Choosing the right places for these preserves is difficult without maps of coral distribution, and the current collection details only the most familiar deep-sea corals off the coasts of Nova Scotia, the United Kingdom and Alaska, which is insufficient, scientists say.
The price tag on sea-floor mapping ($500,000 for less than 6 square miles), has spurred researchers and conservationists to piggyback on other projects.
In 1996, economic incentive led to sea-floor mapping after Britain received funding for the project from the oil industry.
In the United States, the Sustainable Fisheries Act requires sea-coral research and management through the National Marine Fisheries Service, a department of the National Oceanic and Atmospheric Administration.
It is up for reauthorization, but scientists are concerned that revisions of the act will make requirements for essential status too stringent to provide for conservation of deep-sea coral.
Several interested groups, including the Recreational Fishing Alliance, caution against legislation that involves "blanket closure" of marine areas. They advocate an approach involving cooperation between the seafood industry and scientists, and continued fishing privileges for fishing companies that do not affect coral communities.
Rep. Joel Hefley, Colorado Republican, introduced on April 9 a bill before the Resources Committee to protect sensitive cold-water corals and boulders from bottom trawls.

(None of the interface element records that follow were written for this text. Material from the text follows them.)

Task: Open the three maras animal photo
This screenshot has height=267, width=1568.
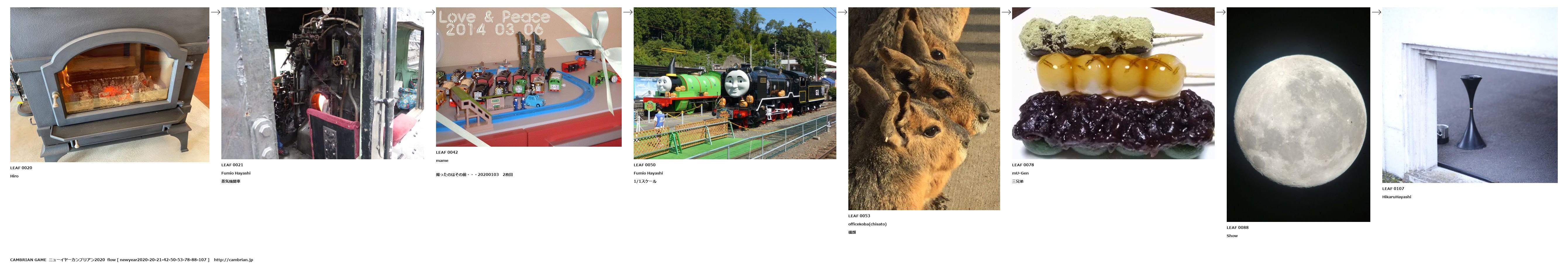Action: 924,109
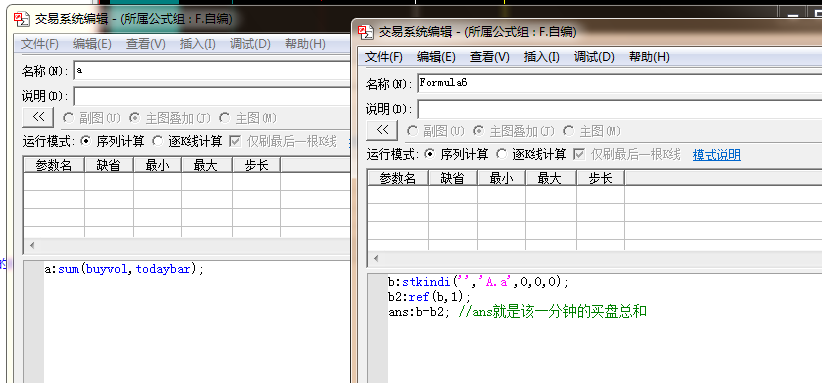Click the 说明 field in Formula6 window
The height and width of the screenshot is (383, 822).
[620, 109]
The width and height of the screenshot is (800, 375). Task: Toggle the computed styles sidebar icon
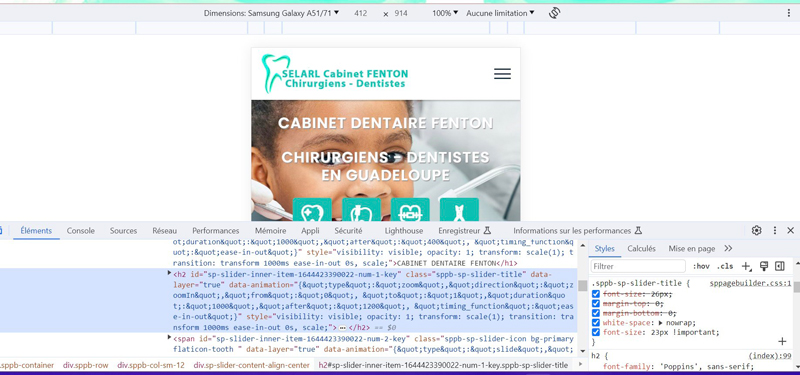pos(780,266)
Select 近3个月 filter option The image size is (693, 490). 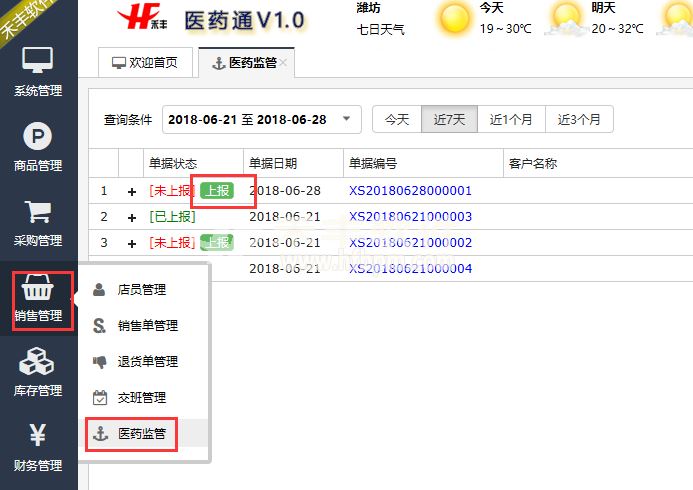(579, 119)
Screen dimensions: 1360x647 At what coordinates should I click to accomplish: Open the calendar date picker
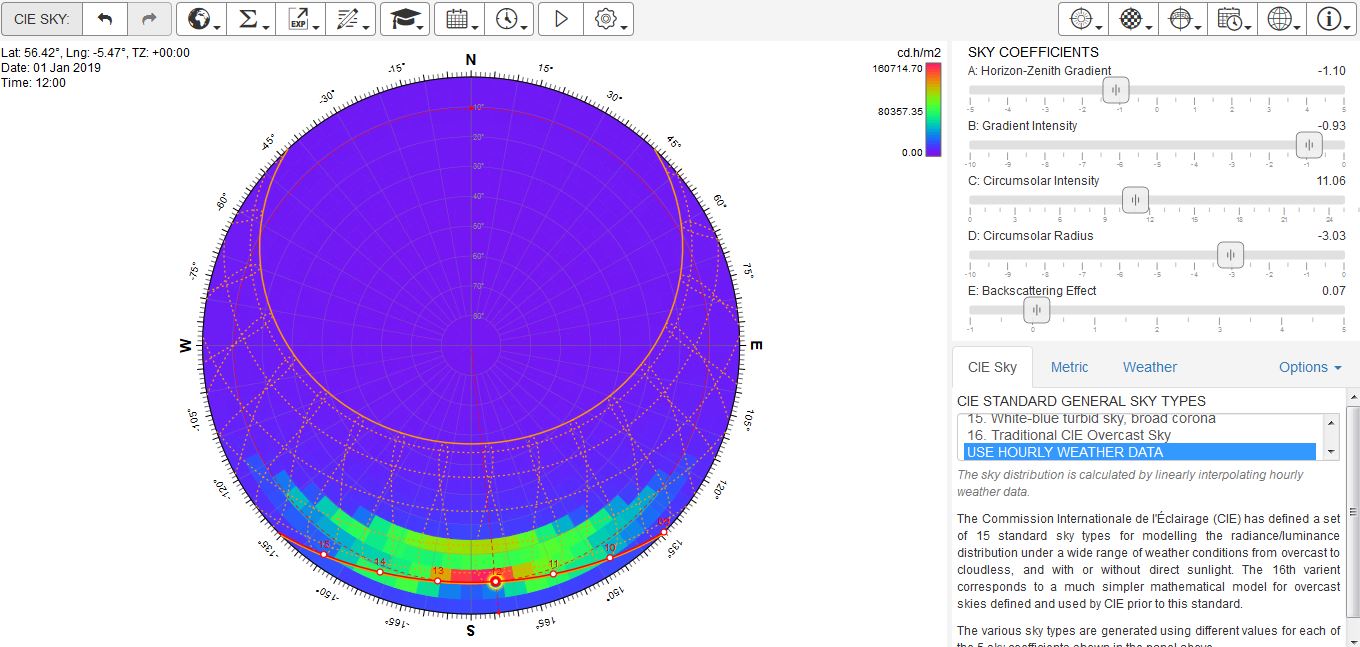pyautogui.click(x=460, y=19)
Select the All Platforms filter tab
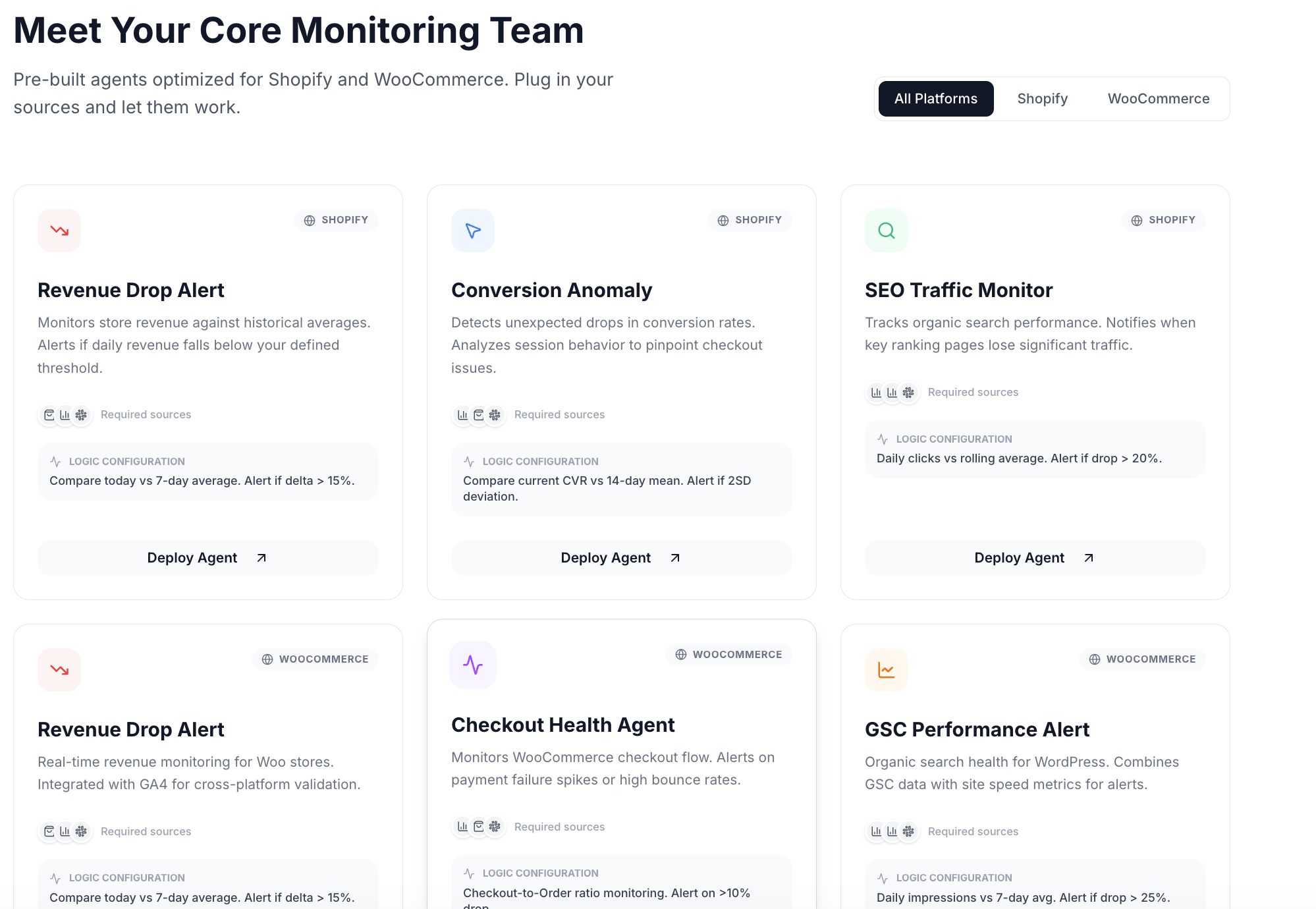 point(935,99)
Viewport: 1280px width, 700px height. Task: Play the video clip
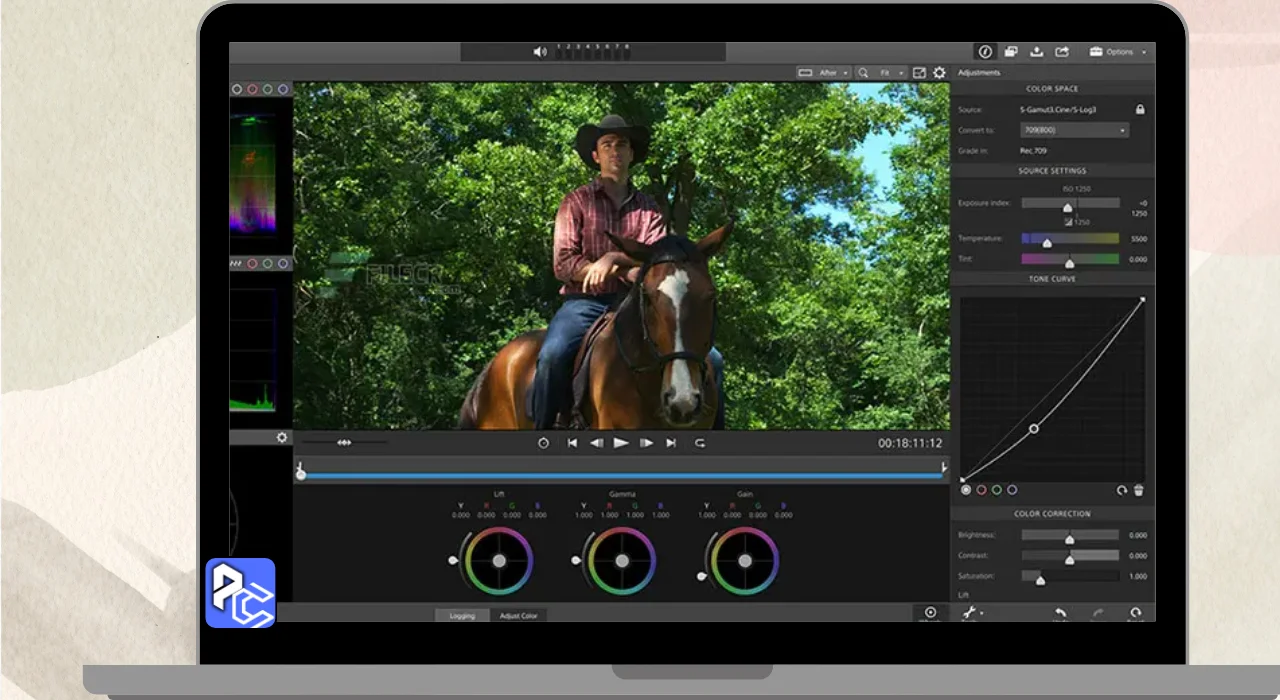[x=621, y=443]
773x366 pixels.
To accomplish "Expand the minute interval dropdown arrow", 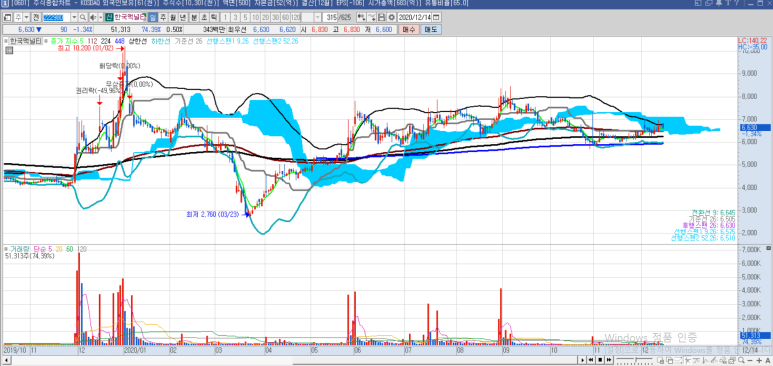I will [x=317, y=17].
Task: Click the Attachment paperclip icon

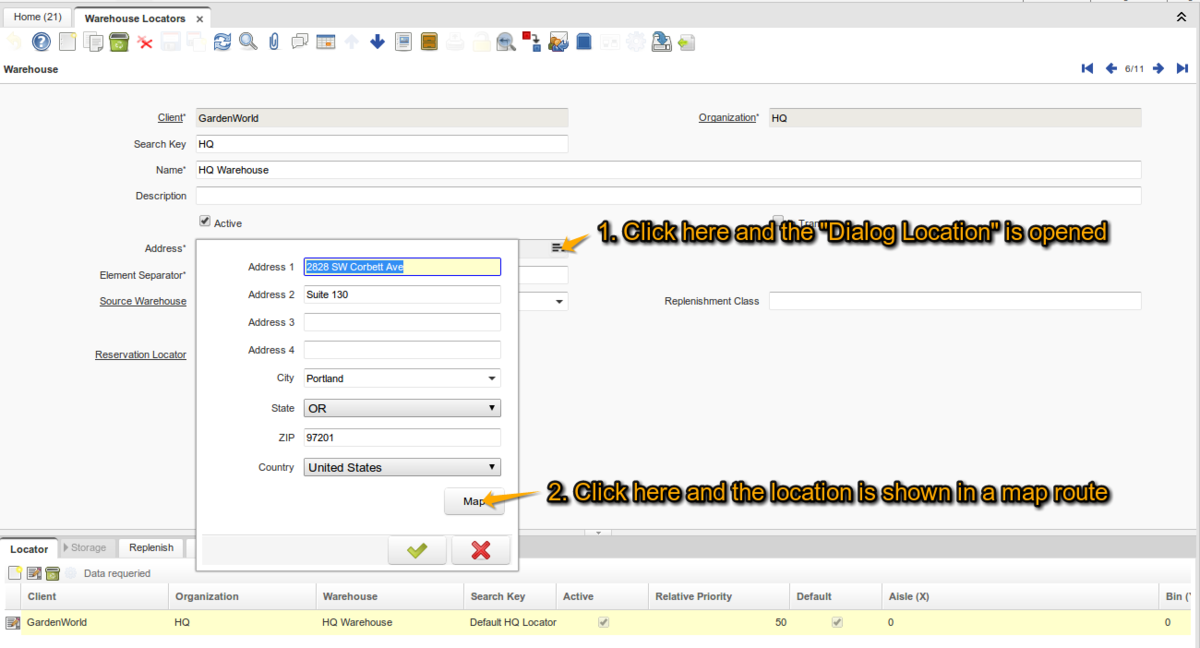Action: 273,42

Some proponents of conservation point to cold-water coral's vital ecological role, others to its effect upon fishery resources. Still others like Mike Risk of McMaster University in Hamilton, Ontario laud its potential for benefits to humans.
Mr. Risk, an oceanographer, believes gorgonian and other deep-sea coral species may shed light on climate change. These species grow concentric rings similar to tree rings that may provide information about changes in ocean temperature and nutrient levels over the past several centuries.
Research has shown that these corals also may provide sources for new biological compounds that can be used in medical and pharmaceutical industries.